A franco-colombiana Betancourt, de 46 anos, ex-candidata à Presidência da Colômbia em 2002, foi libertada no início deste mês – supostamente pelos serviços de inteligência colombianos –, após mais de seis anos detida na selva colombiana pelas Farc. 

A rádio Suisse Romande e o diário, também suíço, Le Temps, alegam, “por fontes seguras”, que, a partir de transação iniciada nos Estados Unidos, entre 5 milhões e 20 milhões de dólares teriam sido entregues às forças revolucionárias. 

Logo após sua libertação, ao lado de mais 14 reféns, Betancourt rumou para Paris, onde cresceu (o pai era diplomata), e, em conseqüência de seu casamento com um diplomata francês (com o qual teve uma filha e um filho), obteve a dupla cidadania. 

Na chegada de Betancourt na Capital das Luzes teve início uma nada surpreendente campanha de marketing (as “luzes” fazem sentido), da qual fizeram parte o presidente Nicolas Sarkozy (o qual fez vigorosa campanha para liberar Betancourt) e a própria ex-candidata à Presidência da Colômbia.

Sarko e sua mulher turinesa, Carla Bruni, receberam a esguia Betancourt aos pés da escada do avião. Imagens fantásticas que revelaram, mais uma vez, a inclinação de Sarko e La Bruni para cenas teatrais – ou, como se diz agora, Sarko shows. 

De fato, um detalhe importante confirma essa propensão cinematográfica dos Sarko, por vezes até não isenta de atos truculentos. Bernard Kouchner, fundador dos Médicos Sem Fronteiras, ex-socialista, e agora, em fim de carreira, mas seduzido por Sarko a se tornar ministro do Exterior (uma tática do presidente para mostrar ao mundo que não existem mais ideologias), foi resgatar Betancourt em Bogotá. Uma vez em Paris, Kouchner teve de permanecer no avião – até o término do Sarko show. O ministro do Exterior, homem de grande volatilidade ideológica devido ao seu ego inflado, merece este fim ignóbil. 
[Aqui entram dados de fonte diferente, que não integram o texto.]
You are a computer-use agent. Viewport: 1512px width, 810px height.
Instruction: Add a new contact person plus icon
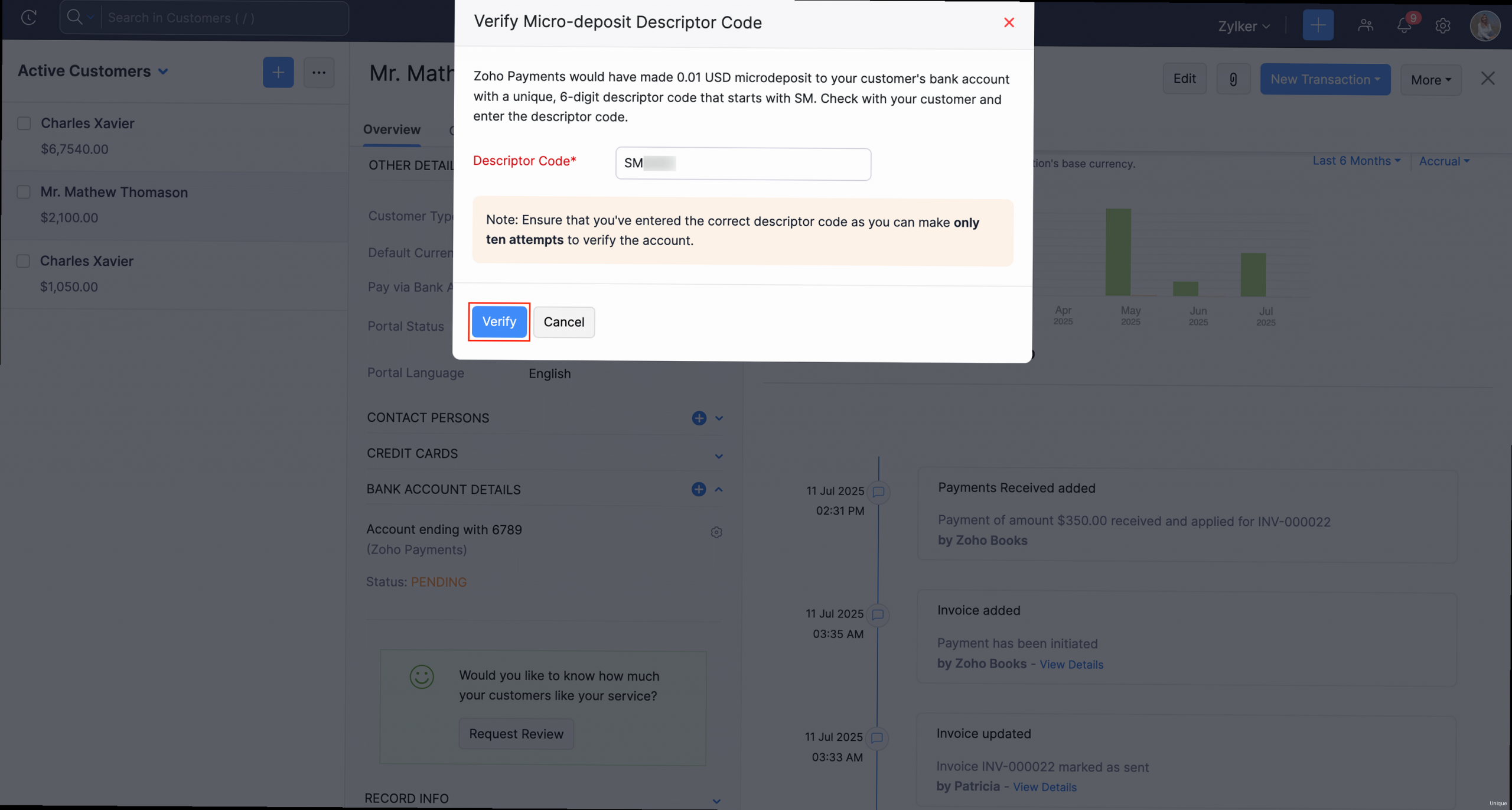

Por sua vez, Betancourt é uma mulher corajosa porque acreditava (e acredita) no diálogo com as Farc e, ao mesmo tempo, criticava a corrupção de governos anteriores. Mas à parte o fato de ter sido deputada e senadora de centro-esquerda, ela não tinha as mínimas chances de ser eleita presidente, quando seqüestrada pelas Farc, em 2002. 

O que a torna agora tão popular e com chances maiores de se tornar presidente da Colômbia em 2010 ou de ganhar o Prêmio Nobel da Paz? Seria o fato de ela ter sobrevivido a seis anos de tormentos inenarráveis? 

A campanha midiática de Betancourt, na Europa, não faz a Colômbia evoluir. Na França, Sarko a condecorou com a Légion d’Honneur, a mais alta condecoração honorífica francesa, que recompensa méritos rendidos à Nação. O que fez Betancourt para a França?

Muito mais preocupante é o fato de Betancourt reforçar uma tendência reacionária na Colômbia, por meio de suas declarações políticas e religiosas. Como ressaltou Maria Jimena Duzán, da revista Semana, publicação de Bogotá, a Colômbia é, devido às Farc, cada vez mais reacionária e de uma religiosidade católica demasiado exacerbada – e igualmente reacionária. 

Duzán lembra que a Constituição colombiana de 1991 é laica. E conta que Uribe, antes de falar ao vivo na tevê sobre a libertação, mandou levarem ao ar três ave-marias. Em Paris, Betancourt caminha com um rosário, feito com barbantes no cativeiro. Diz, com ares de Madre Teresa, ter rezado muito, e para a tevê BBC revelou não ter raiva de seus detentores. Ela quer negociar a libertação de centenas de reféns, e não só na Colômbia, mas mundo afora. Donde o possível Nobel da Paz. 

Betancourt, supostamente de centro-esquerda, não vê nada de errado no fato de o ultraconservador Uribe tentar ser presidente (apesar de a Constituição, por ora, não permitir) pela terceira vez, em 2010. Ao mesmo tempo, ela não diz se quer disputar a sucessão. 

Será que, não tivesse sido seqüestrada, ela apoiaria outra possível candidatura de Uribe? O atual presidente tem elos com paramilitares, cujos métodos são tão bárbaros quanto os das Farc. Aparentemente, Betancourt perdoa todos. Veremos como se comportará dentro de dois anos.